> Passage to read:
######
The concerns were voiced during an interactive session titled “Federal Budget and Its Implications for Pakistan’s Economy,” held at a local hotel and attended by a large number of businesspersons representing diverse sectors of the economy.

The principal speakers included former FPCCI Presidents Zakaria Usman and Mian Nasser Hyatt Maggo, former FPCCI Vice President Shariq Vohra, former FPCCI Vice President and Head of BMP’s Think Tank, Engr M A Jabbar and Sheikh Sultan Rehman.

The speakers emphasized that the business community was not seeking special favours but was advocating policies necessary for the survival and growth of industry and commerce through a competitive business environment and consistent medium-term economic planning.

They highlighted the need to eliminate tax distortions, address sector-specific and region-specific disparities, and ensure a level playing field for all businesses. The participants also stressed the urgent need to curb smuggling, both across borders and within the domestic market, which they said was undermining legitimate businesses and industrial growth.

The business leaders called for the withdrawal of blanket tax concessions and tax expenditures granted to imported products, particularly in sectors where local manufacturing capacity already exists. They argued that import substitution policies supported by a fair taxation regime could significantly reduce Pakistan’s widening trade deficit.

According to the speakers, remittances have nearly reached the country’s export earnings while imports have become almost double the value of exports, reflecting an unsustainable economic model that offers little hope for stronger economic growth, employment generation or inflation control.
######
> Entries:

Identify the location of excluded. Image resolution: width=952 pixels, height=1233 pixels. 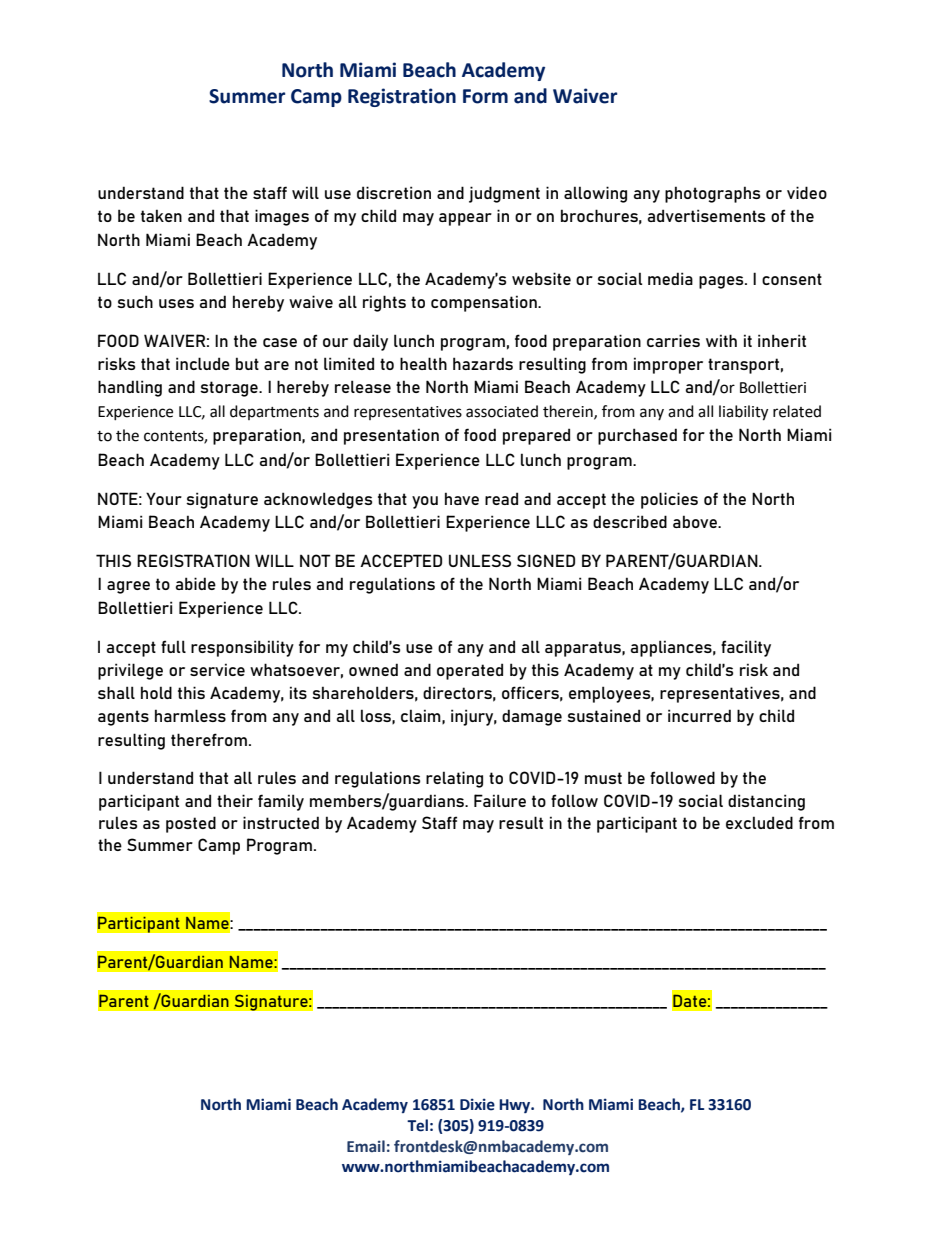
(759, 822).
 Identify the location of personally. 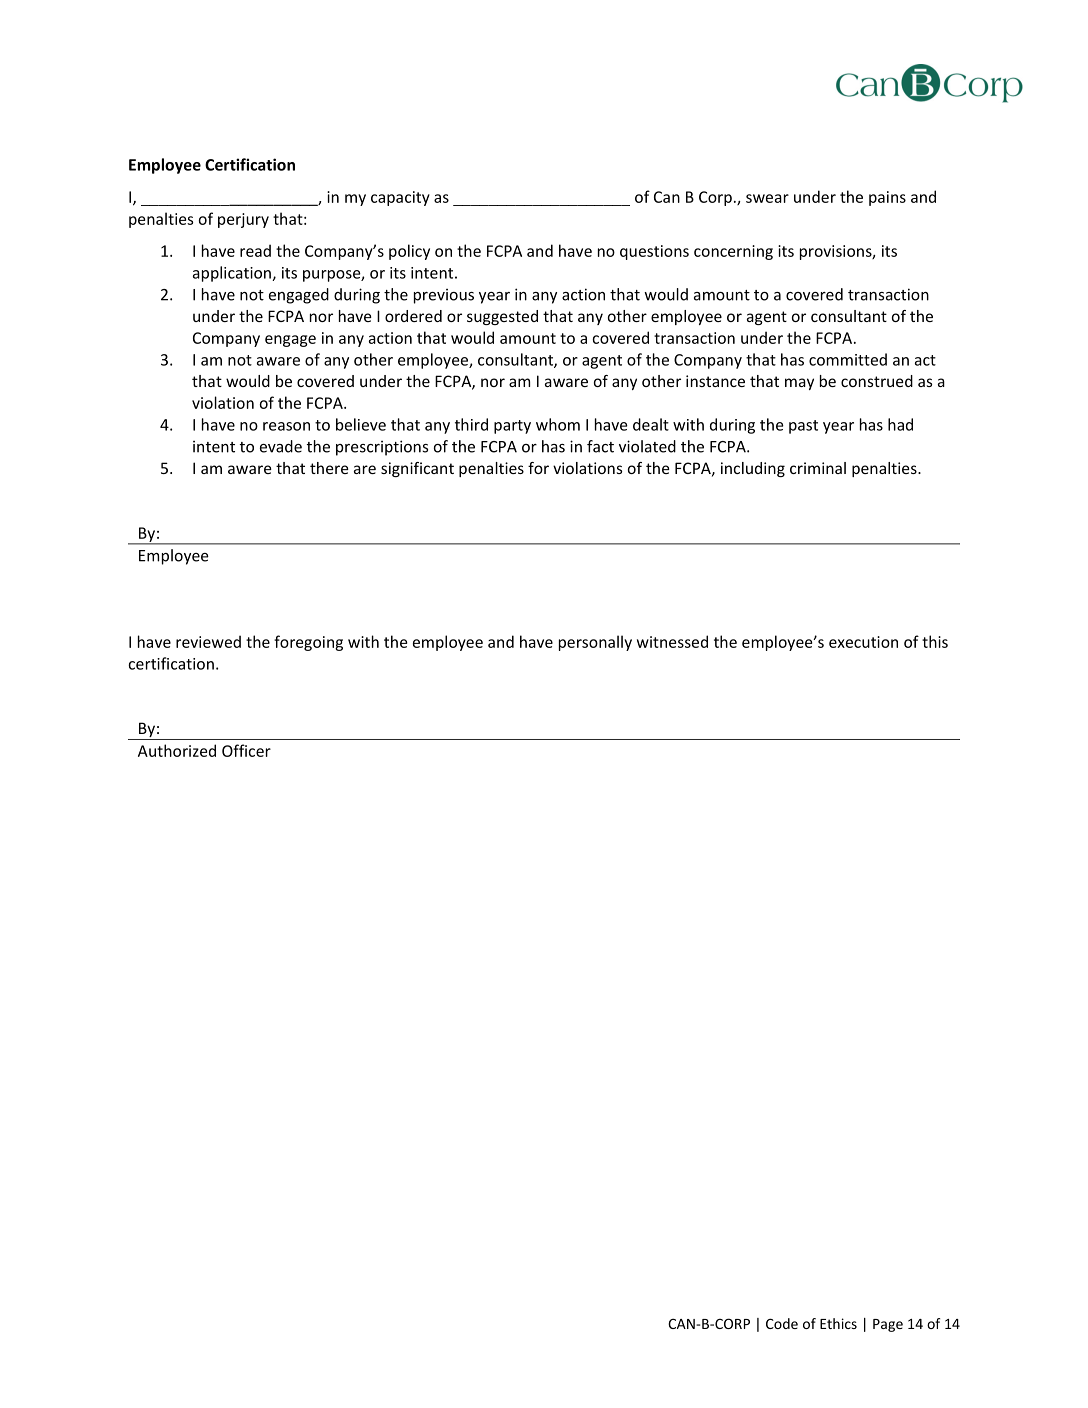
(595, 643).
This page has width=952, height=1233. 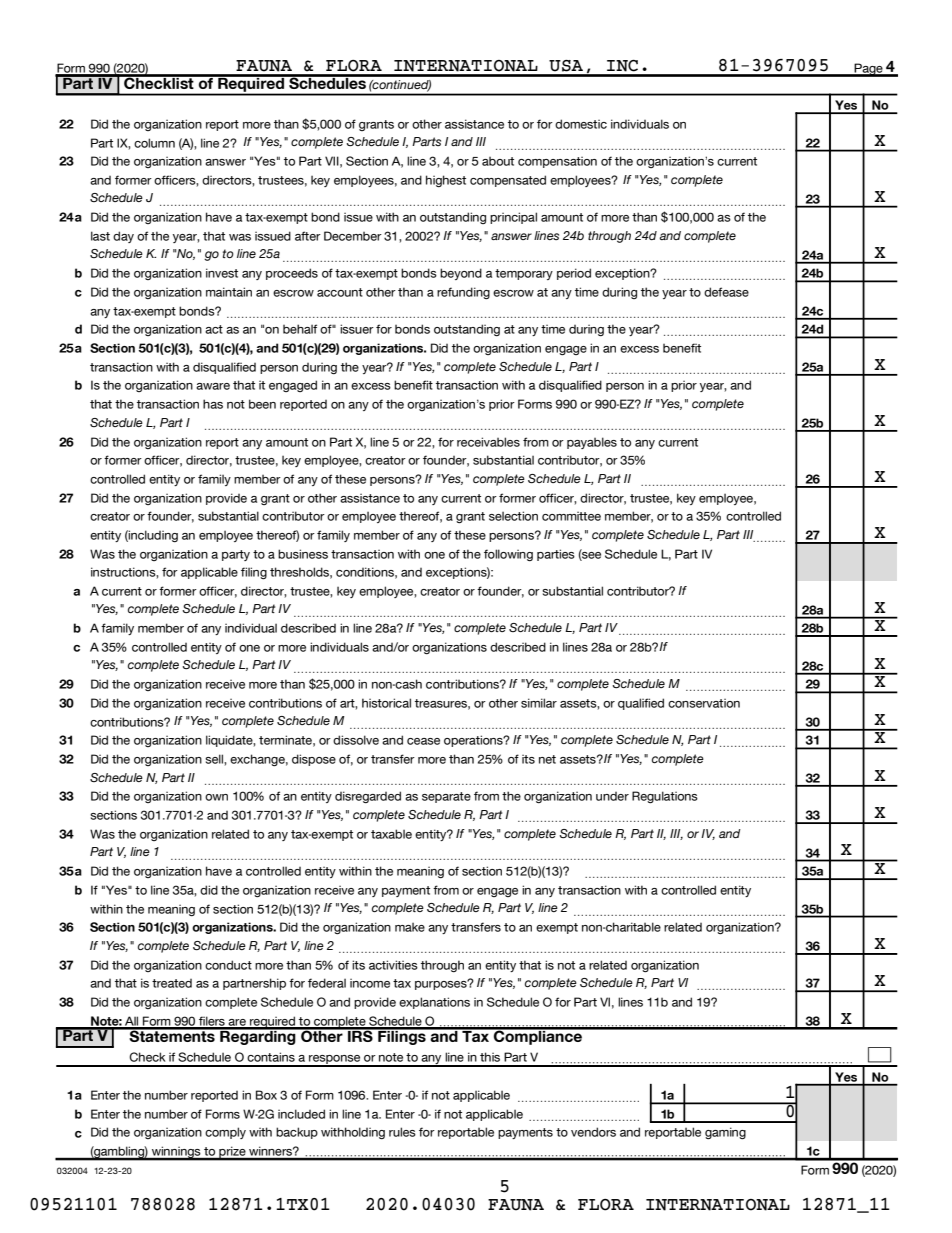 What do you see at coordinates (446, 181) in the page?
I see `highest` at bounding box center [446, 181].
######
Print the portion of the passage on the federal budget session from "The principal speakers" to "and industrial growth.", word for word.

> Exercise answer:
The principal speakers included former FPCCI Presidents Zakaria Usman and Mian Nasser Hyatt Maggo, former FPCCI Vice President Shariq Vohra, former FPCCI Vice President and Head of BMP’s Think Tank, Engr M A Jabbar and Sheikh Sultan Rehman.

The speakers emphasized that the business community was not seeking special favours but was advocating policies necessary for the survival and growth of industry and commerce through a competitive business environment and consistent medium-term economic planning.

They highlighted the need to eliminate tax distortions, address sector-specific and region-specific disparities, and ensure a level playing field for all businesses. The participants also stressed the urgent need to curb smuggling, both across borders and within the domestic market, which they said was undermining legitimate businesses and industrial growth.